UK used-car market sees record BEV sales in 2023

Easing supply constraints and a desire for cheaper motoring led the UK used-car market to record four consecutive quarters of growth in 2023, ending the year on a high.

The latest data from the Society of Motor Manufacturers and Traders (SMMT) shows that transactions grew by 5.1% across the year, with 7,242,692 passenger cars changing hands on the UK used-car market. This means that 351,915 more drivers took to the road in a second-hand car in 2023. In the fourth-quarter alone, transactions grew by 6.9% to reach 1,679,116 units.

The figures suggest the UK used-car market is buoyant once again after years of disruption. Yet the figures are not quite as high as may be expected, especially with used-car supply once again in good health. With the UK car parc not depleting, it is likely that drivers are holding onto their vehicles for a little longer.

UK used-car market 2023

In 2022, supply-chain issues in the new-car market caused problems in the UK used-car market. Drivers who were unable to buy a new car, or whose cars were delayed on the production lines, kept their existing models for longer. This meant a shortage of used-cars for those looking to buy second-hand to take advantage of.

It is likely that numbers will continue to improve in 2024. The new-car market is forecast to grow, and this leads to even more used-cars available for purchase.

Beware the BEV

Across the UK used-car market in 2023, battery-electric vehicle (BEV) transactions almost doubled, rising by 90.9% to a record 118,973 units. 

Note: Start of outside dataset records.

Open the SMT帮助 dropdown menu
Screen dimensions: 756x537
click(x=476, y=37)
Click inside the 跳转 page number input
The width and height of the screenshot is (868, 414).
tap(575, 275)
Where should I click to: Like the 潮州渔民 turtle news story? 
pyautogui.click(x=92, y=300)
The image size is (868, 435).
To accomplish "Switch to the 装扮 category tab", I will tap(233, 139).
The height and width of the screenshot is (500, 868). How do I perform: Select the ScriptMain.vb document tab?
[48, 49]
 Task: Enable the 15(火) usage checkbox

This only equates to a 1.6% share of the overall UK used-car market in the year; however, this is an increase on the 0.9% hold in 2022. The SMMT highlights that the rise is in line with increases in the new-car market, and demonstrates “keen demand for zero-emission motoring in this naturally more affordable price bracket.”

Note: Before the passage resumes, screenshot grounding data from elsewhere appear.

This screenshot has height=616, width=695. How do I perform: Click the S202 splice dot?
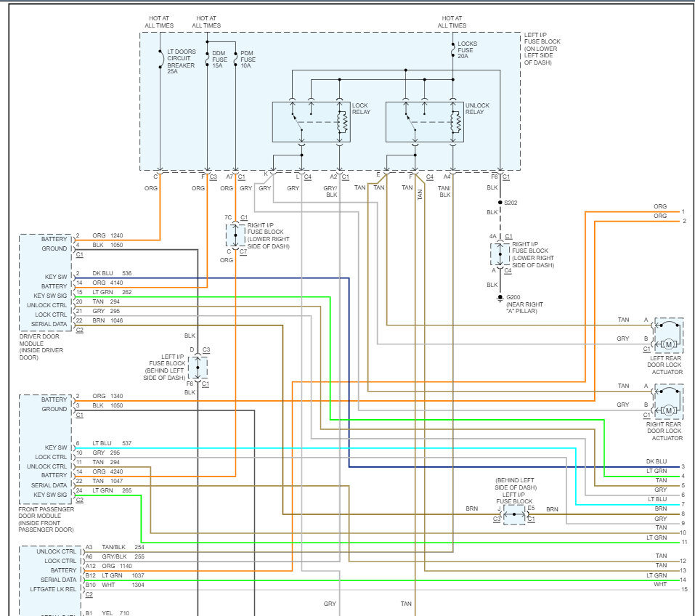point(500,202)
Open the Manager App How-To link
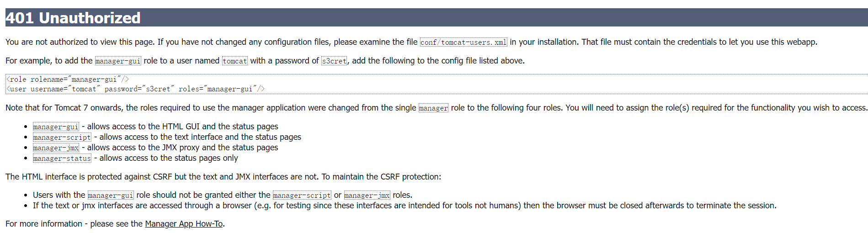868x233 pixels. (x=184, y=224)
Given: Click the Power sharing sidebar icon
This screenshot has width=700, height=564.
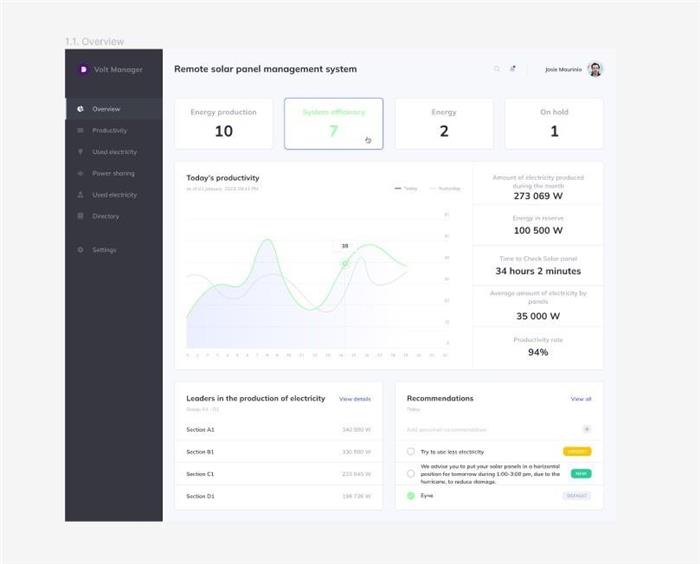Looking at the screenshot, I should click(80, 173).
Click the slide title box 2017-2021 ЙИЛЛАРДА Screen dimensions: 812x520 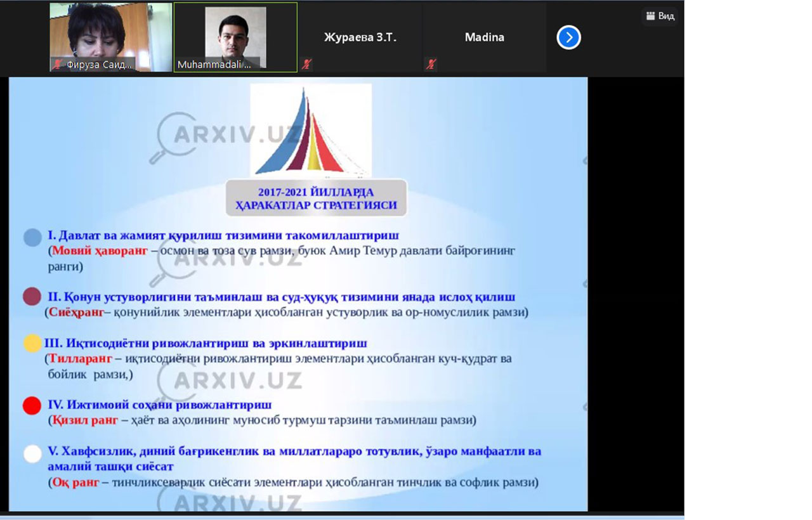point(316,198)
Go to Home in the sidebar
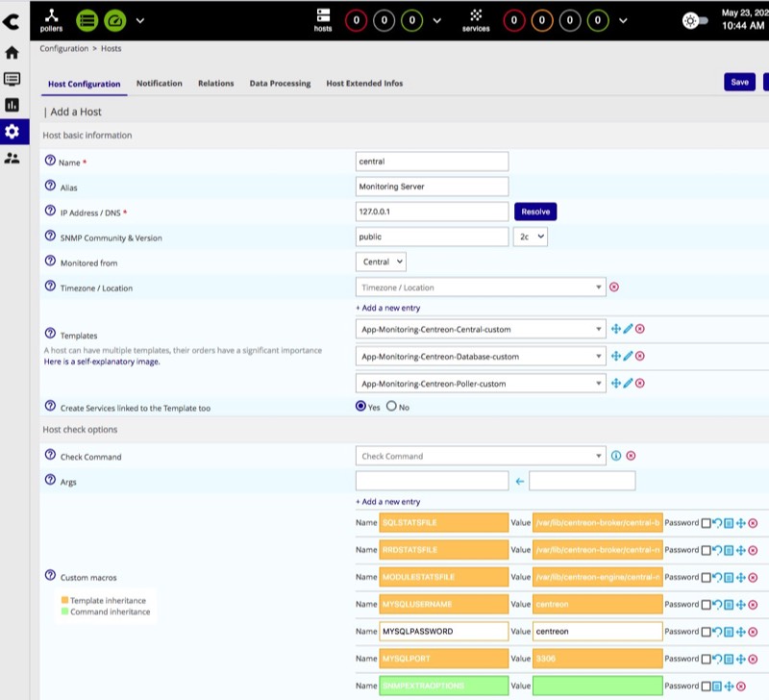The image size is (769, 700). (x=12, y=53)
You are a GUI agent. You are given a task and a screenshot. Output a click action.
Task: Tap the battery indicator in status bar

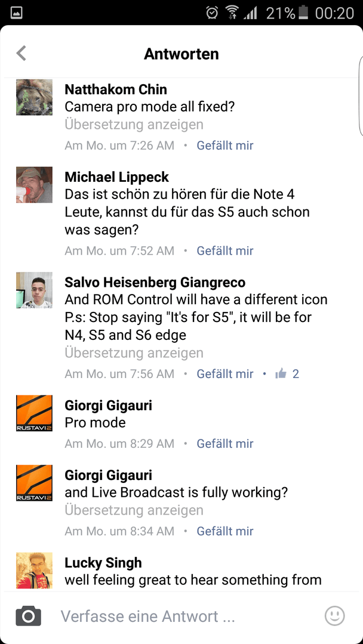coord(303,13)
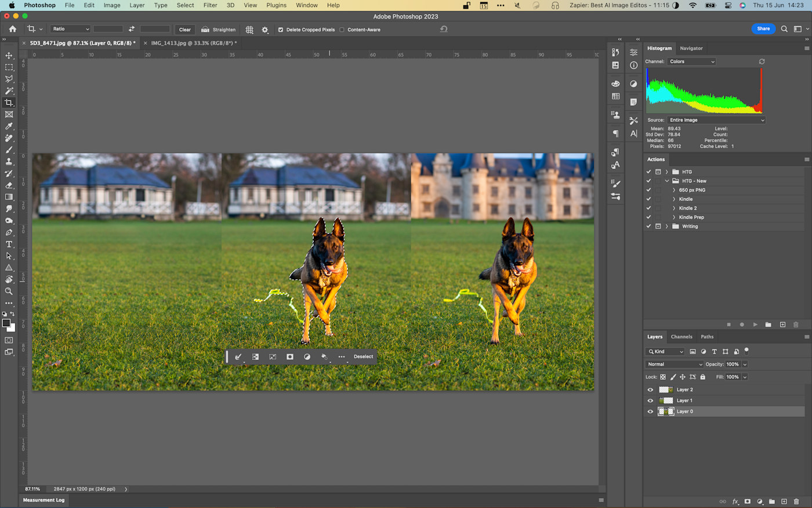
Task: Click the delete layer trash icon
Action: [x=796, y=502]
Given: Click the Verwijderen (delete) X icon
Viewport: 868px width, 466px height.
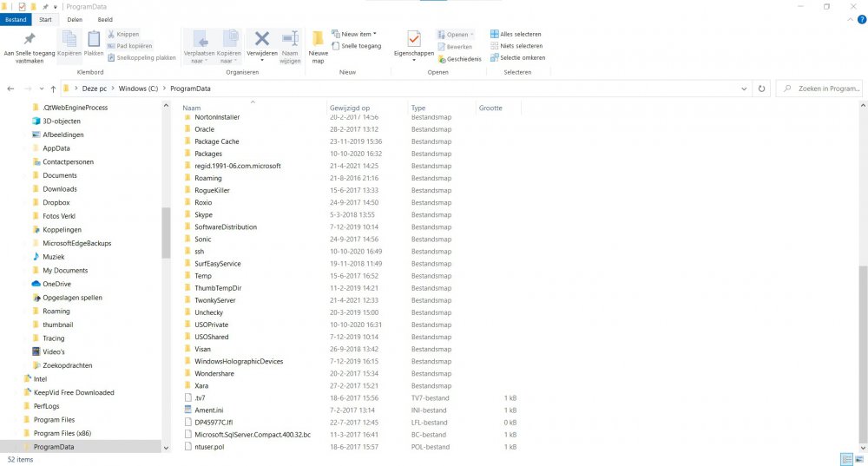Looking at the screenshot, I should pyautogui.click(x=261, y=39).
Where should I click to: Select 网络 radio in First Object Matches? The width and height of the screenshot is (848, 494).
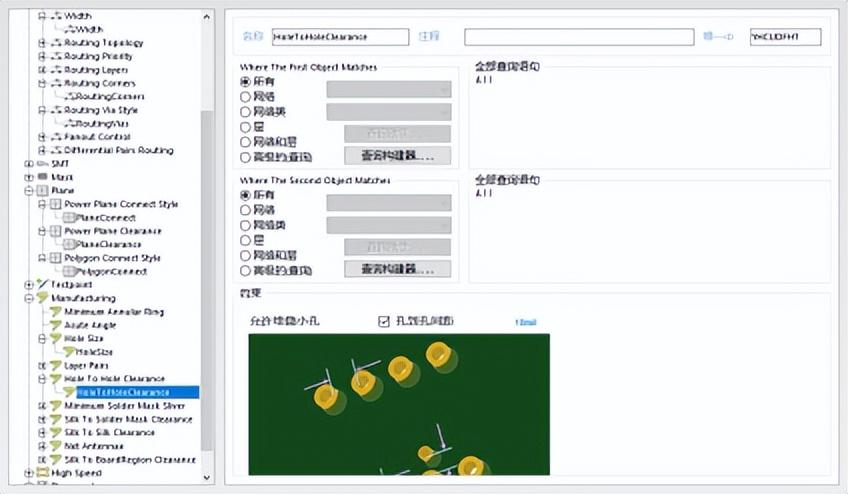point(246,97)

While the number may not sound as impressive compared to the total figure, it does highlight that the issue of de-fleeting is one that needs to be considered, especially by the independent aftermarket. Most fleets will get rid of their stock after three years, rather than fund them through the MOT and subsequent repairs.

Taking this into account, we need to look back to 2020 and the new-car registrations of that disrupted year. Across the whole 12 months, 108,205 BEVs were registered. This is almost in line with the 2023 UK used-car market transactions for BEVs. While a number of these transactions will have been made by private sellers, the figures are close, and suggest that as the years roll on, an increased number of BEVs will come into the UK used-car market, where they will likely be taken into independent garages for their servicing requirements.

This means that by 2026, there could be around 772,617 BEVs having entered the UK used-car market, as they hit three-years of age.

There is also the hybrid and plug-in hybrid (PHEV) market to consider. In 2023, sales of these models in the used-car market were also strong, up by 40.0% and 25.1% respectively and, collectively, electrified vehicles represented 5.6% of the market, up from 4% in 2022. 

“A healthy new car market is key to driving choice in the used sector and it is great to see record numbers of second and third owners benefitting from the growing availability of electric vehicles,” commented SMMT Chief Executive Mike Hawes. “The demand is there, but to sustain it we must enable every motorist to make the switch. 

“The upcoming Budget is a prime opportunity for government to do just that – halving VAT on new EVs, while making public charging as easy and affordable as plugging in at home, would ensure a faster and fairer transition for all, giving the UK a green economic boost.”

Is a diesel decline looming?

Diesel and petrol, however, remained the most dominant fuel types, with a total of 6,827,466 units changing hands, amounting to 94.3% of the overall market. 

Petrol transactions improved by 4.5%, while diesel bucked the trend seen in the new-car market and improved by 2.1% year-on-year. This indicates that there is still a demand for diesel in the UK used-car market.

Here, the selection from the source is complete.